6. **Complete All Questions**: Ensure that you answer all the questions provided. Each question tests different Seaborn skills and functionalities, so be sure to address each one.

7. **Review Your Work**: Before submitting, double-check that all plots are correctly labeled, and that your code runs without errors. Ensure that each plot is accurate and meets the requirements.

8. **Download Your Notebook**: Once you have completed all the questions and verified that your solutions are correct, download your notebook file (.ipynb). You can do this by selecting File > Download > Download .ipynb from the Google Colab menu.

9. **Submit Your Assignment**: Upload the downloaded .ipynb file to the designated learning platform for submission.

10. **Verify Submission**: Ensure that the file you uploaded is correct and not corrupted. If there are any issues with the file, you may need to resubmit.

---

Good luck with the assignment!

### Initial Setup
Execute the below code cell for initial setup

In [1]:
# Import necessary libraries
import matplotlib.pyplot as plt
import seaborn as sns
import pandas as pd

# Load the Iris dataset using seaborn
data = sns.load_dataset('iris')

# Display the first few rows of the dataset
data.head()

Unnamed: 0,sepal_length,sepal_width,petal_length,petal_width,species
0,5.1,3.5,1.4,0.2,setosa
1,4.9,3.0,1.4,0.2,setosa
2,4.7,3.2,1.3,0.2,setosa
3,4.6,3.1,1.5,0.2,setosa
4,5.0,3.6,1.4,0.2,setosa


**Q1. Create a pivot table showing the mean sepal_length for each species and Petal Size Category.**

In [29]:
# Write the code here
# Step 1: Create the 'Petal Size Category' column
median_petal_length = data['petal_length'].median()
data['Petal Size Category']= data['petal_length'].apply(lambda x: "Large Petals" if x>median_petal_length else "Small Petals")

GIVEN INFORMATION =
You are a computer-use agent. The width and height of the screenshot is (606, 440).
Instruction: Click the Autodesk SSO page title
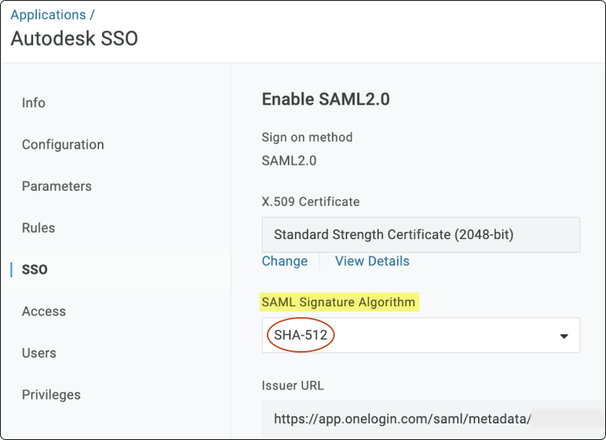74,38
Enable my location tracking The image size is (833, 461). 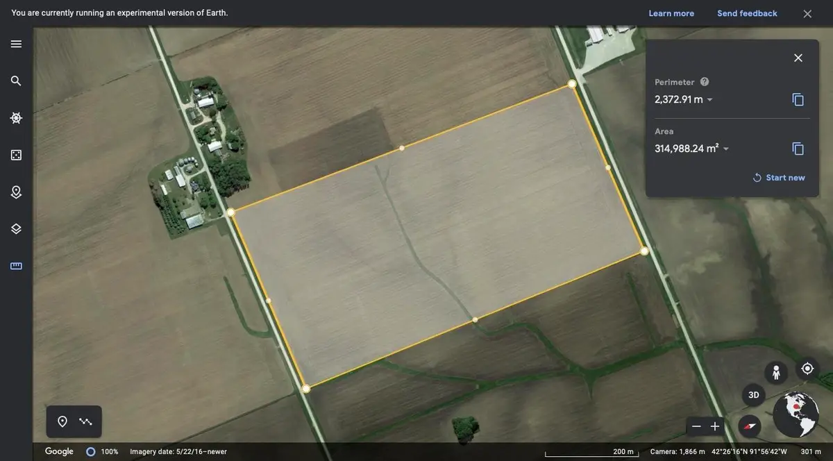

WRITTEN TASKS =
1 – Translate this sentence from the Seaborn assignment into Spanish: "Ensure that each plot is accurate and meets the requirements."
2 – From the Seaborn assignment, extract the stretch from "7. **Review Your" through "Google Colab menu.".
The listing comes from a separate source.

WORKED SOLUTIONS =
1 – Asegúrese de que cada gráfico sea preciso y cumpla con los requisitos.

2 –
7. **Review Your Work**: Before submitting, double-check that all plots are correctly labeled, and that your code runs without errors. Ensure that each plot is accurate and meets the requirements.

8. **Download Your Notebook**: Once you have completed all the questions and verified that your solutions are correct, download your notebook file (.ipynb). You can do this by selecting File > Download > Download .ipynb from the Google Colab menu.